» ASSIGNMENT
Omitting all images, transcribe the entries word for word.

══════════

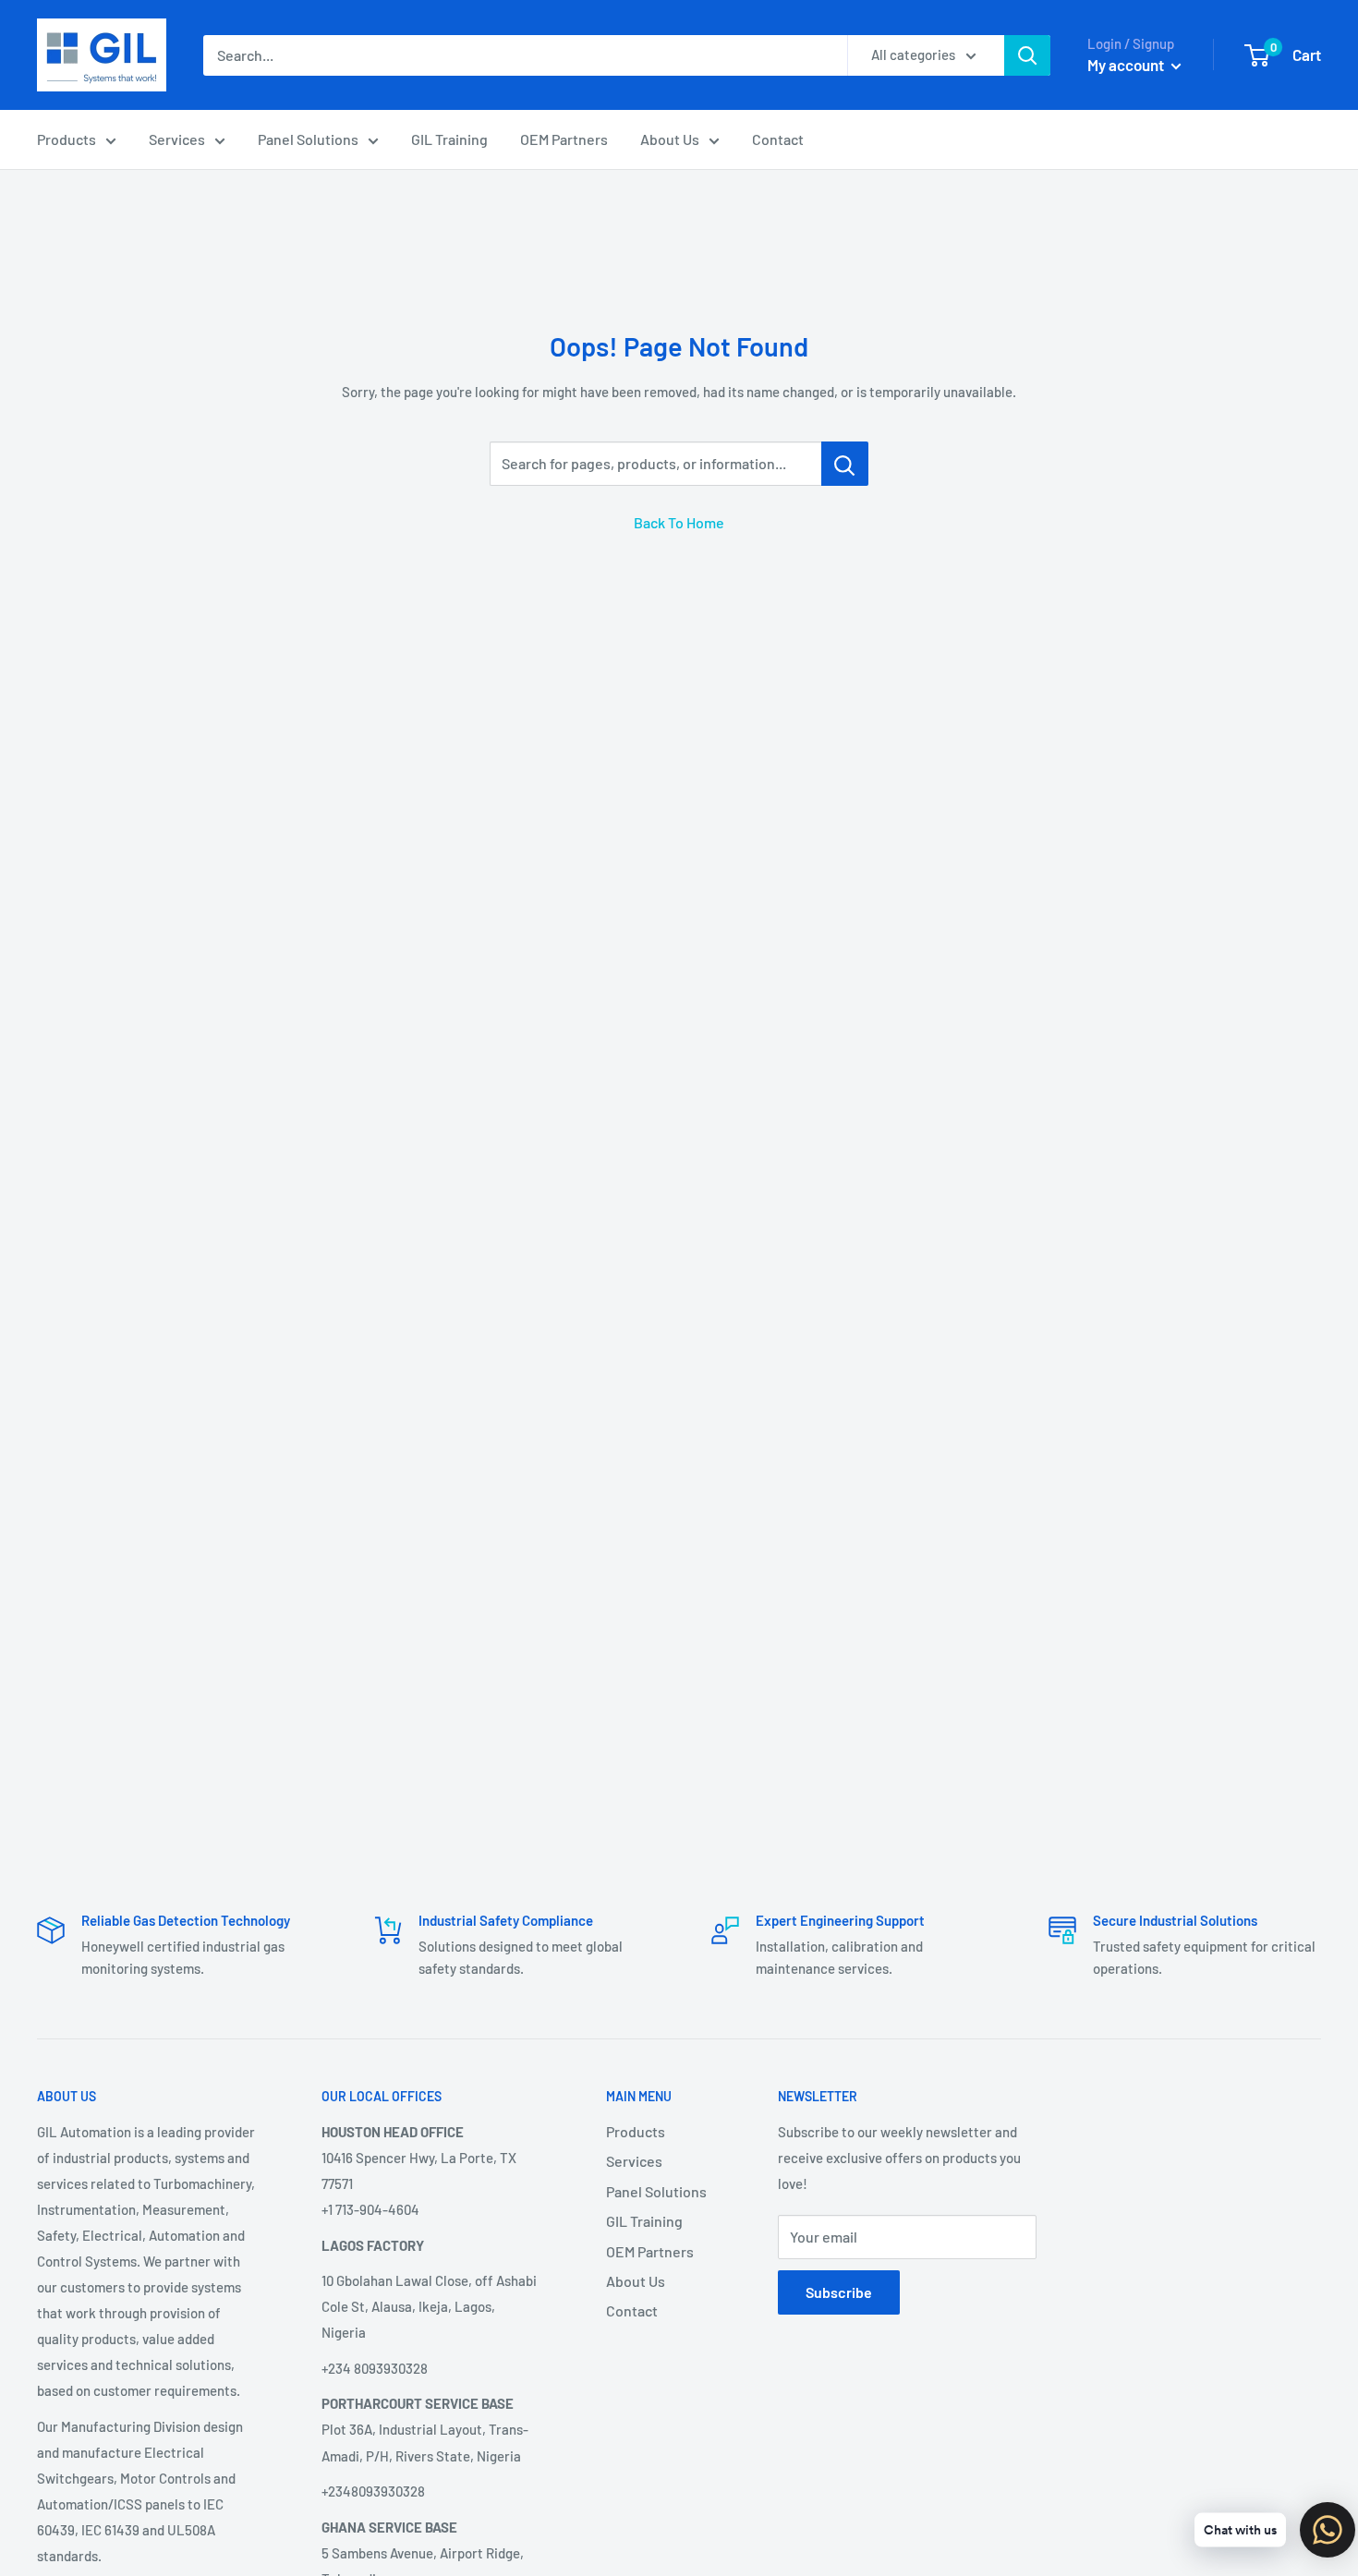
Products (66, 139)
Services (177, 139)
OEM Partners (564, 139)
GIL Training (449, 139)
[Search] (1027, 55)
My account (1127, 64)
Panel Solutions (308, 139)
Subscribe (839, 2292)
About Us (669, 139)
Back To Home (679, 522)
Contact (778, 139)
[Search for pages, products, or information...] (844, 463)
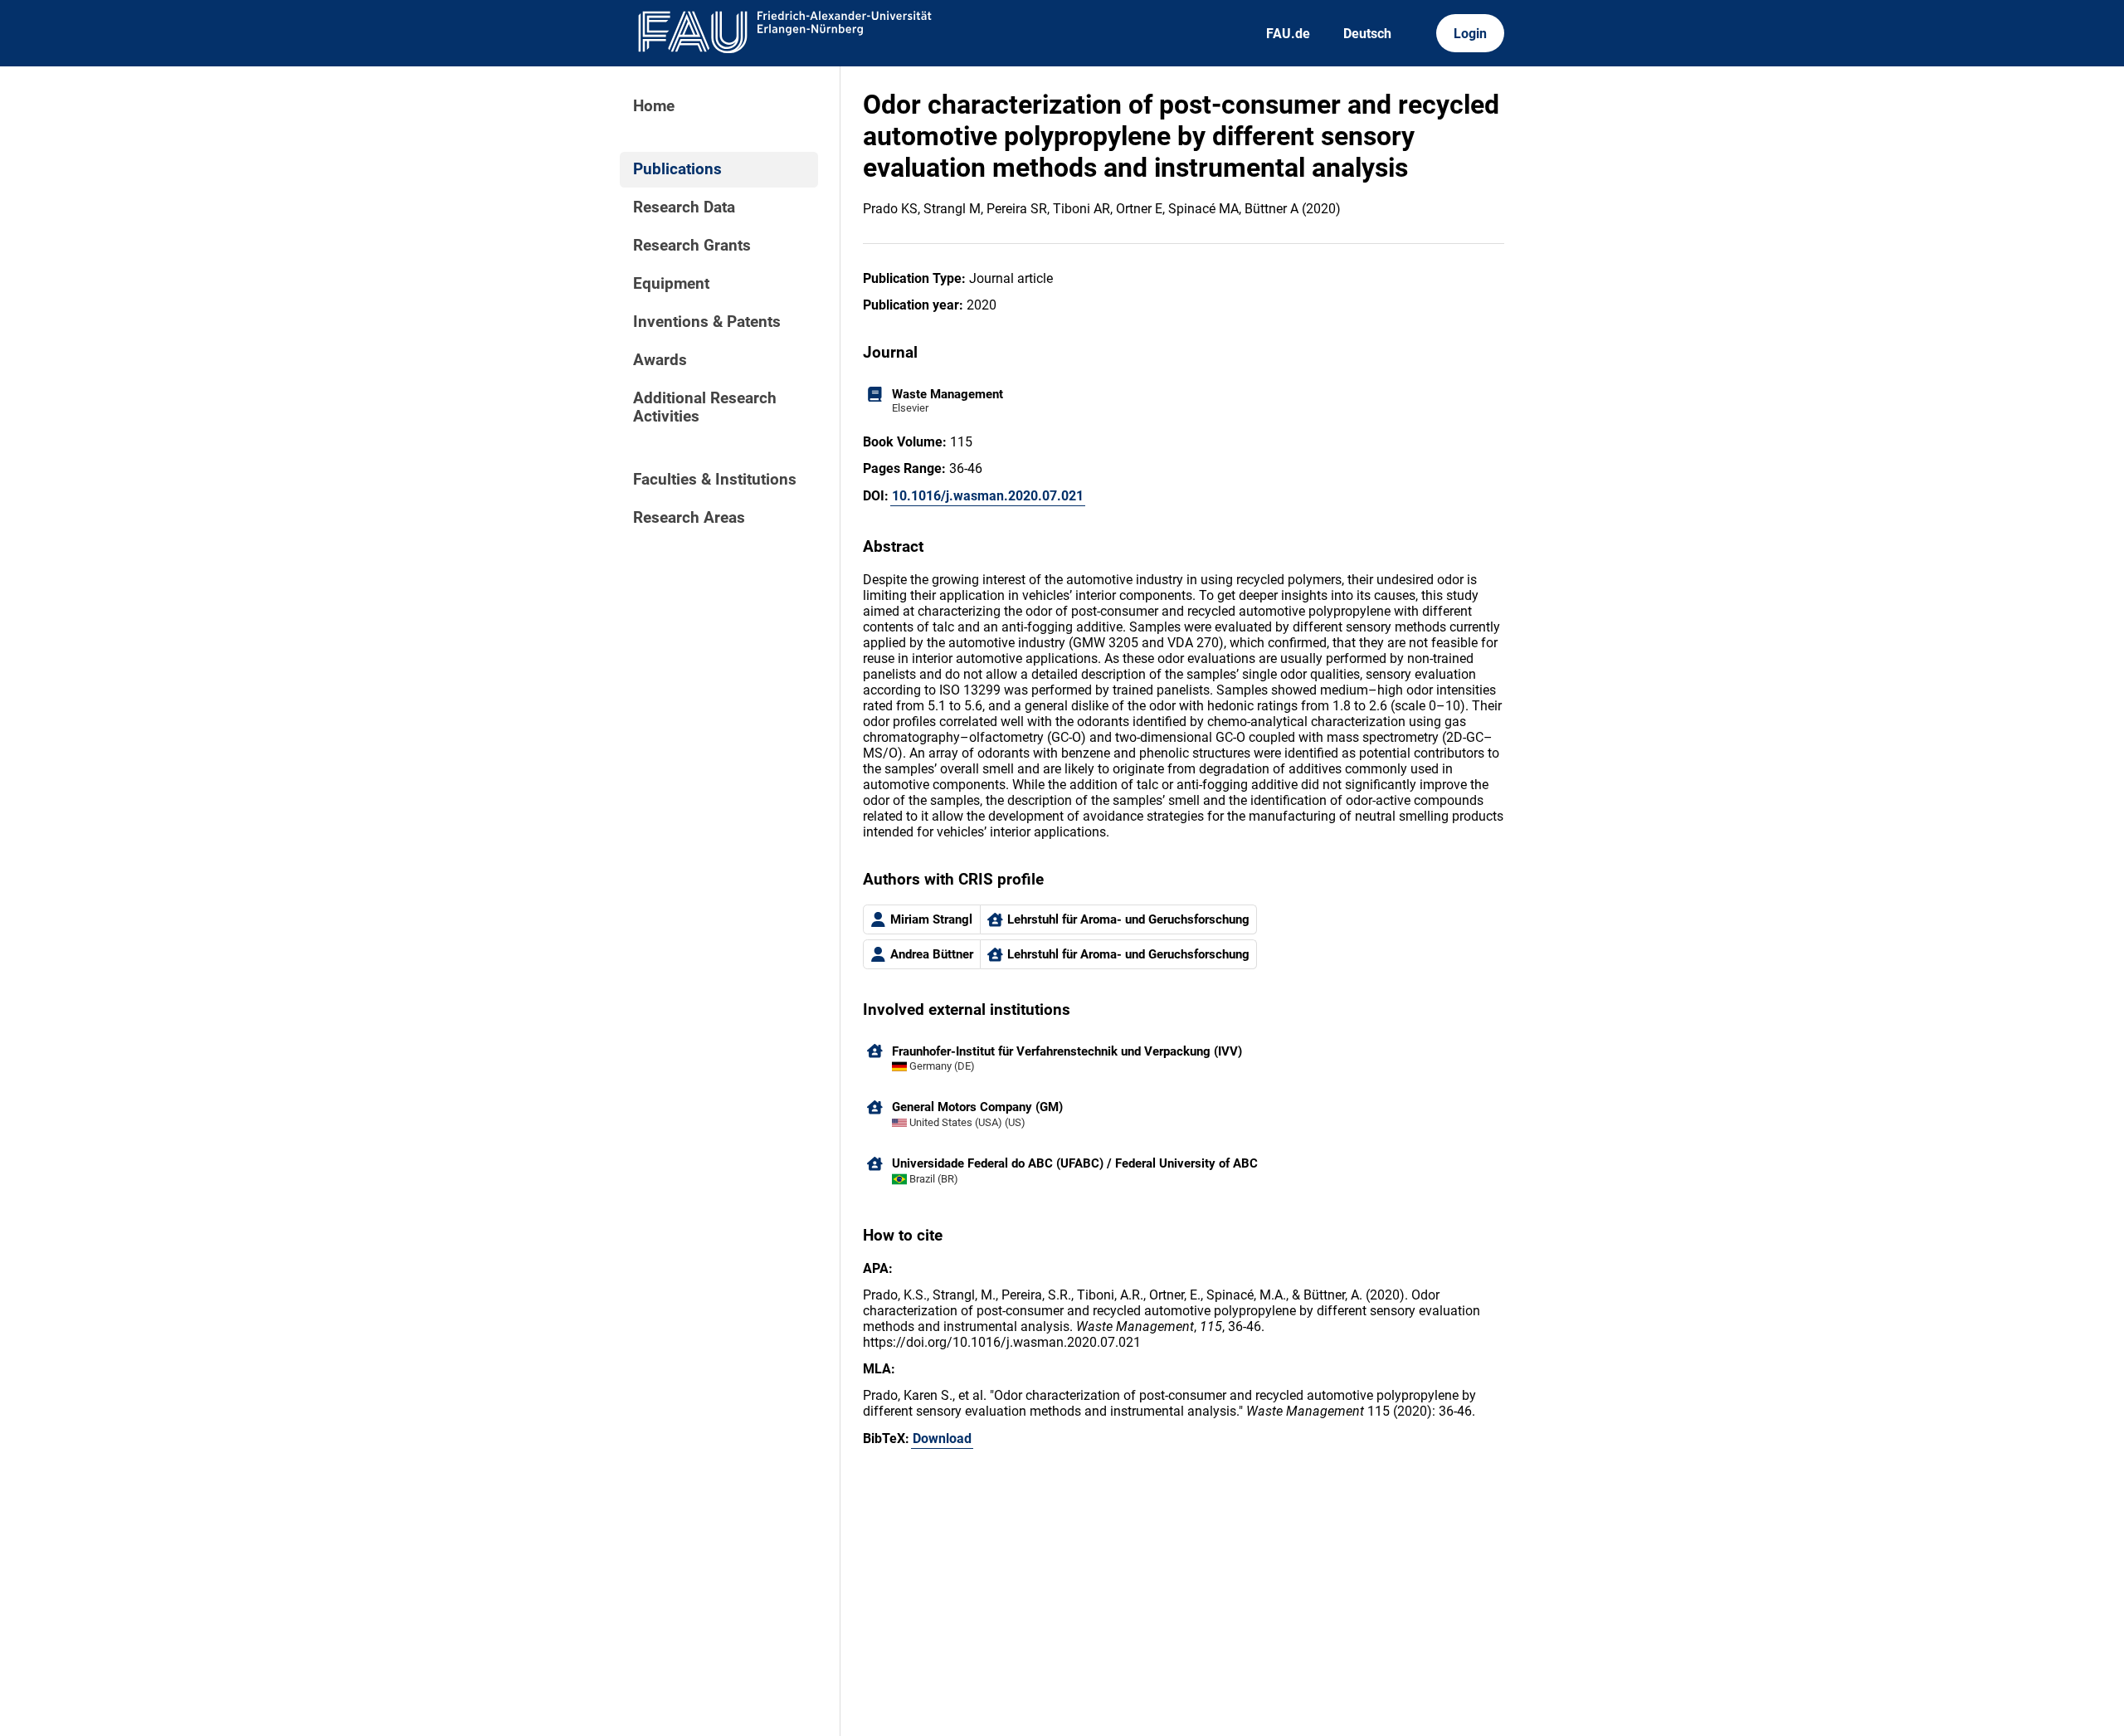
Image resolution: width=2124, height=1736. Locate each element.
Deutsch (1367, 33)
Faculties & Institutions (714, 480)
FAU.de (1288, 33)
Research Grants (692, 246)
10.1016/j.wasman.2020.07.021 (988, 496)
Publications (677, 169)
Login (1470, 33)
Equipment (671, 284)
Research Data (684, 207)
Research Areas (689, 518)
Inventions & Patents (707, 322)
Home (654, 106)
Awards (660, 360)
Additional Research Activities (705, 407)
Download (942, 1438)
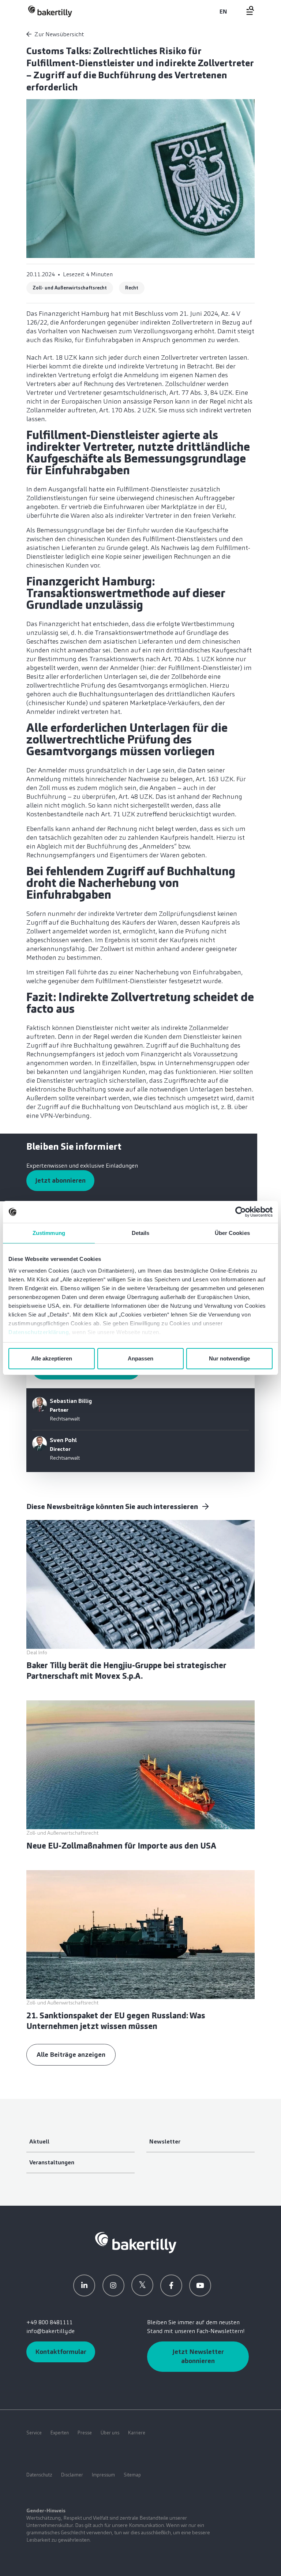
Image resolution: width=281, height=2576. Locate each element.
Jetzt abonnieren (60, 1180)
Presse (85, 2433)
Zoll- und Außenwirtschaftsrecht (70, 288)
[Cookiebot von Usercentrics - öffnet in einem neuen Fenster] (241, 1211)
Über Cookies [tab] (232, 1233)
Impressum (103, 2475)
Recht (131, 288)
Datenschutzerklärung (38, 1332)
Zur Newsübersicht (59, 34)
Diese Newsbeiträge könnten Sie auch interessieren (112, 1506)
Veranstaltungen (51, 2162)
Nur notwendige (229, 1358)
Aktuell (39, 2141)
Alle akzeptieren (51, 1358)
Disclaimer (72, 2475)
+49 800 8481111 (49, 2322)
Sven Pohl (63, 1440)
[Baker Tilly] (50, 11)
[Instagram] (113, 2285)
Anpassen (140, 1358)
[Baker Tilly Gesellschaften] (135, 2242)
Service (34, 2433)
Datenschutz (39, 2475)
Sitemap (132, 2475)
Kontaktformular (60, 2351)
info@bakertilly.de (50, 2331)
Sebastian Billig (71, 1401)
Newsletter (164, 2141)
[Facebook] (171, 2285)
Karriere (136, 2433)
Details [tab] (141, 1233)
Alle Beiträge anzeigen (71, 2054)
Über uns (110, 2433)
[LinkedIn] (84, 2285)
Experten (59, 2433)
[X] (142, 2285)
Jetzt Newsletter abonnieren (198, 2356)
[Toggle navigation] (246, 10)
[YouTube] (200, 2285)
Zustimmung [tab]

══════════

» OUTPUT FOR THIS TASK
Products (66, 139)
Services (177, 139)
OEM Partners (564, 139)
GIL Training (449, 139)
[Search] (1027, 55)
My account (1127, 64)
Panel Solutions (308, 139)
Subscribe (839, 2292)
About Us (669, 139)
Back To Home (679, 522)
Contact (778, 139)
[Search for pages, products, or information...] (844, 463)
Image resolution: width=2124, height=1736. Locate each element.
Deutsch (1367, 33)
Faculties & Institutions (714, 480)
FAU.de (1288, 33)
Research Grants (692, 246)
10.1016/j.wasman.2020.07.021 (988, 496)
Publications (677, 169)
Login (1470, 33)
Equipment (671, 284)
Research Data (684, 207)
Research Areas (689, 518)
Inventions & Patents (707, 322)
Home (654, 106)
Awards (660, 360)
Additional Research Activities (705, 407)
Download (942, 1438)
Image resolution: width=281, height=2576. Locate each element.
Jetzt abonnieren (60, 1180)
Presse (85, 2433)
Zoll- und Außenwirtschaftsrecht (70, 288)
[Cookiebot von Usercentrics - öffnet in einem neuen Fenster] (241, 1211)
Über Cookies [tab] (232, 1233)
Impressum (103, 2475)
Recht (131, 288)
Datenschutzerklärung (38, 1332)
Zur Newsübersicht (59, 34)
Diese Newsbeiträge könnten Sie auch interessieren (112, 1506)
Veranstaltungen (51, 2162)
Nur notwendige (229, 1358)
Aktuell (39, 2141)
Alle akzeptieren (51, 1358)
Disclaimer (72, 2475)
+49 800 8481111 (49, 2322)
Sven Pohl (63, 1440)
[Baker Tilly] (50, 11)
[Instagram] (113, 2285)
Anpassen (140, 1358)
[Baker Tilly Gesellschaften] (135, 2242)
Service (34, 2433)
Datenschutz (39, 2475)
Sitemap (132, 2475)
Kontaktformular (60, 2351)
info@bakertilly.de (50, 2331)
Sebastian Billig (71, 1401)
Newsletter (164, 2141)
[Facebook] (171, 2285)
Karriere (136, 2433)
Details [tab] (141, 1233)
Alle Beiträge anzeigen (71, 2054)
Über uns (110, 2433)
[LinkedIn] (84, 2285)
Experten (59, 2433)
[X] (142, 2285)
Jetzt Newsletter abonnieren (198, 2356)
[Toggle navigation] (246, 10)
[YouTube] (200, 2285)
Zustimmung [tab]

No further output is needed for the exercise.